Dan's Filipino host family was a group of born-again Christians, so they protested this as a pagan ritual. Alternatively, the chicken was spared the beating, and just lit on fire, cut up, and stewed.

The party itself was odd in that everyone sat silently in a circle around the living room until the food was served. After eating, everyone rapidly left to go sing Videoke, the Filipino knockoff of Japan's karaoke.

The following day Pam, Nancy, and I hoped in a jeepney to go to Bontoc, the provincial capitol. I originally planned to head to Banue to see the famed terraced rice fields, but the rain was still coming down so I opted for a long bus ride back to Manila.

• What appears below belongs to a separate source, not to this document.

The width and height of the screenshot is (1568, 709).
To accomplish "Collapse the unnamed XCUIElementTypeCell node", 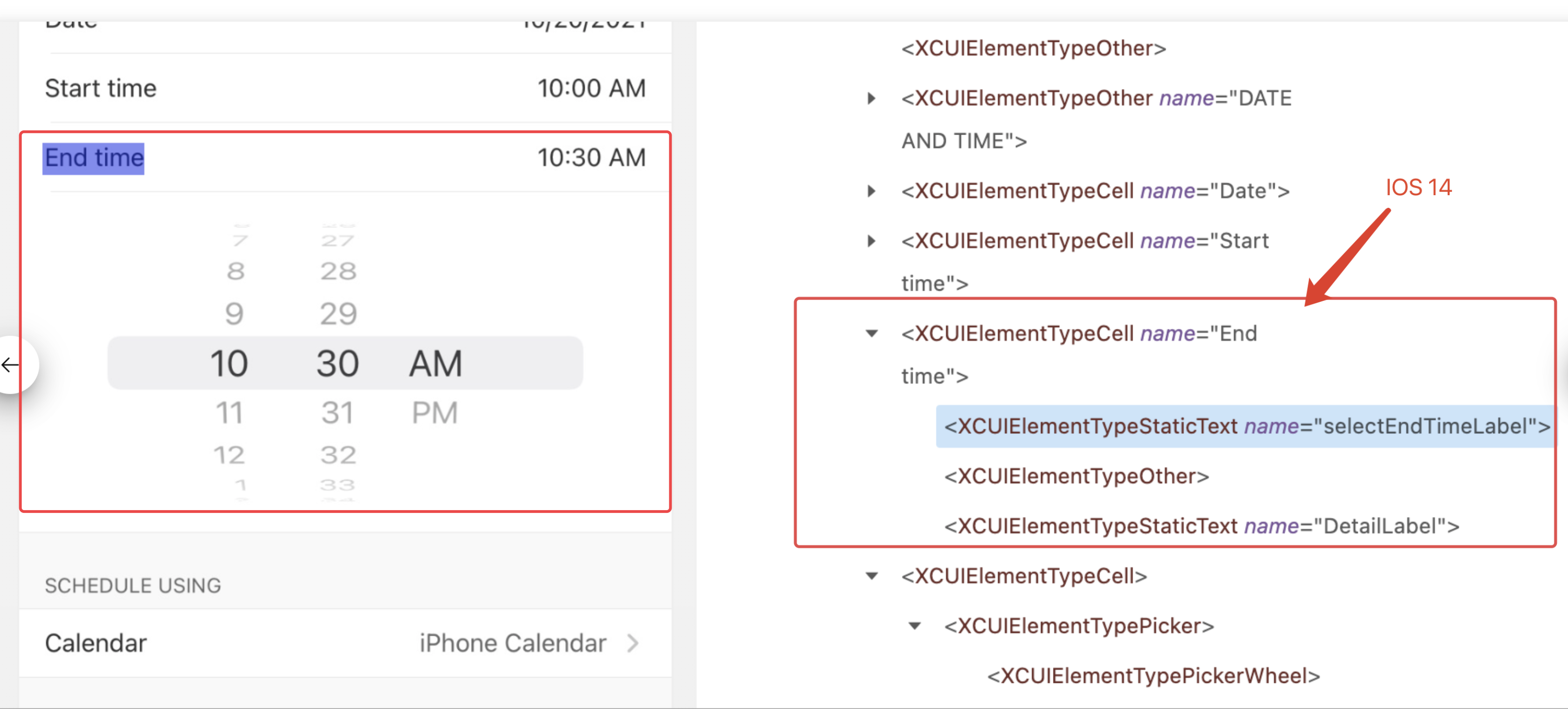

While waiting for my bus to depart, I toured the Bontoc city museum and saw photos of Filipino head-hunters from the turn of the century. One provocative photo showed a hunter holding up another person's face as a trophy. Bizarre.

The bus ride from Bontoc to Manila was uneventful except the for frigid temperatures in the bus. Evidentially, the drivers can't control the air-conditioning inside these buses, so it cranks on HIGH the entire trip. All the local passengers were suited up in parkas and pull overs in the middle of August to guard against the cold.

By the time I got to Manila, I was half frozen and met by more torrential rains.

Friday, August 05, 2005

Manila



"You will never see such a wretched hive of scum and villainy."
- Ben Kenobi



Every adventure has a jumping off point. This time mine was Manila.

I don't like this city. It's the kind of place where whatever can go wrong will go wrong. From the overly crowed, dirty streets with muddy water filled potholes and no sidewalks to the crappy rainy August weather that greeted me when I arrived late Wednesday night.

After waiting about 30min at the baggage claim carousel watching the same pieces of luggage go unclaimed and block up any chance of new luggage from being added to the conveyer belt, I finally got my bags, went outside, and my friend Daniel's younger sister Nicole met me outside the airport.


Nicole

Even something simple like finding a taxi cab became difficult. The late night cabs refused to turn on their meter and asked 2x the normal fair. We eventually settled on the over priced official airport taxi simply because we'd exhausted all other avenues.

Luckily, the pension where Daniel had reserved a room for me was nice and clean with a very friendly staff that offered shelter from the storm.

Thursday, it was overcast and rainy, so Nicole and I decided to go see the re-make of 'Charlie and the Chocolate Factory' at a nearby mega-mall.

Afterwards, we went out to eat Mexican food and drink margaritas with a group of Peace Corps volunteers while a Filipino band blasted Eagles & Whitney Houston cover songs at us with no harmony.

Multiple margaritas later we were joined a drunken Filipino muscle head that was looking for a fight. I started tequila talking with him, and the next thing I knew he's giving me the evil eye and asking me to step outside. His friends quickly escorted him out and nothing else came of it.


Early the next morning after a few hours sleep and feeling the tequila tomorrow sickness, Nicole and I went to the domestic airport to catch a flight to the northern Batanes Islands. We arrived with 10min to spare, rushed through the check-in, quickly bought some doughnuts for the flight, and sat down in the white walled waiting room near a portrait of the Bleeding Heart of Mother Mary only to wait for a half an hour for them to cancel our flight due to wicked weather.

I'm getting out of this city tomorrow. One way or another.